** start of Raw records **

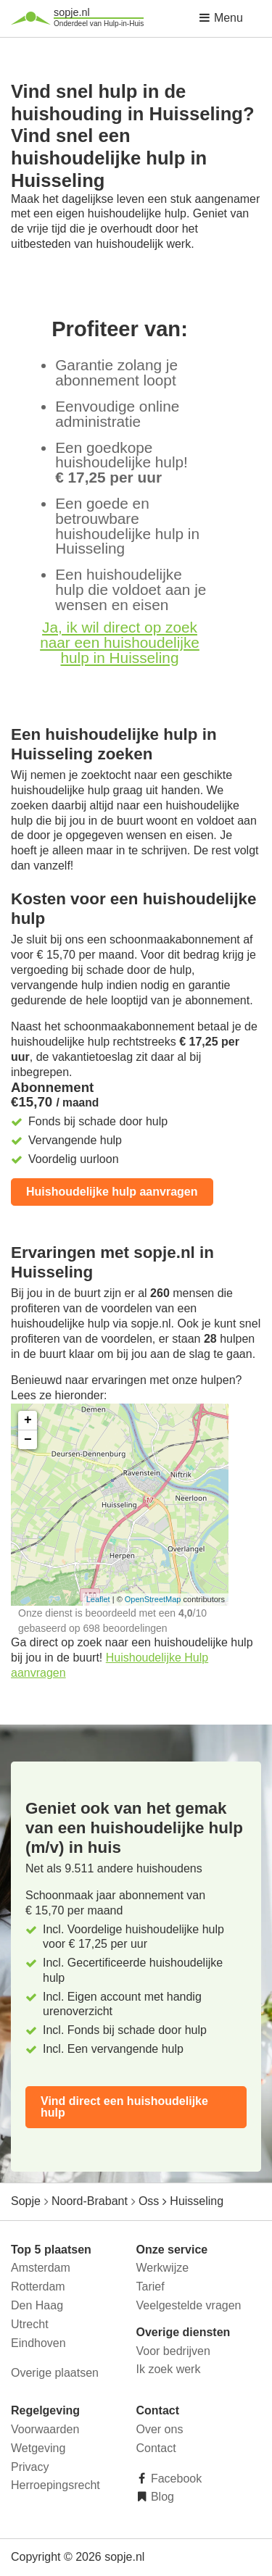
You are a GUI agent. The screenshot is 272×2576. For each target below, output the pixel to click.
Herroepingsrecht (55, 2485)
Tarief (150, 2286)
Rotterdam (38, 2286)
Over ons (160, 2429)
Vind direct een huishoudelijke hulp (124, 2107)
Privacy (30, 2467)
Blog (161, 2496)
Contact (156, 2448)
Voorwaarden (45, 2429)
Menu (220, 18)
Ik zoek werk (168, 2369)
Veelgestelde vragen (189, 2305)
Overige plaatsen (55, 2373)
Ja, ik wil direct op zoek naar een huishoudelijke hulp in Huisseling (119, 642)
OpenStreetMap (153, 1599)
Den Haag (37, 2305)
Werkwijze (162, 2268)
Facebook (175, 2478)
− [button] (28, 1440)
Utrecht (30, 2324)
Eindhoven (38, 2343)
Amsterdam (40, 2268)
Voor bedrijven (173, 2351)
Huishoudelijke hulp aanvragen (112, 1191)
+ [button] (28, 1420)
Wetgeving (38, 2448)
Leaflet (98, 1599)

** end of Raw records **

§ What you are asked to do
Extract all of the material above word for word, leaving out the pictures.

§ Task output
You are a GUI agent. The screenshot is 272×2576. For each target below, output the pixel to click.
Herroepingsrecht (55, 2485)
Tarief (150, 2286)
Rotterdam (38, 2286)
Over ons (160, 2429)
Vind direct een huishoudelijke hulp (124, 2107)
Privacy (30, 2467)
Blog (161, 2496)
Contact (156, 2448)
Voorwaarden (45, 2429)
Menu (220, 18)
Ik zoek werk (168, 2369)
Veelgestelde vragen (189, 2305)
Overige plaatsen (55, 2373)
Ja, ik wil direct op zoek naar een huishoudelijke hulp in Huisseling (119, 642)
OpenStreetMap (153, 1599)
Den Haag (37, 2305)
Werkwijze (162, 2268)
Facebook (175, 2478)
− [button] (28, 1440)
Utrecht (30, 2324)
Eindhoven (38, 2343)
Amsterdam (40, 2268)
Voor bedrijven (173, 2351)
Huishoudelijke hulp aanvragen (112, 1191)
+ [button] (28, 1420)
Wetgeving (38, 2448)
Leaflet (98, 1599)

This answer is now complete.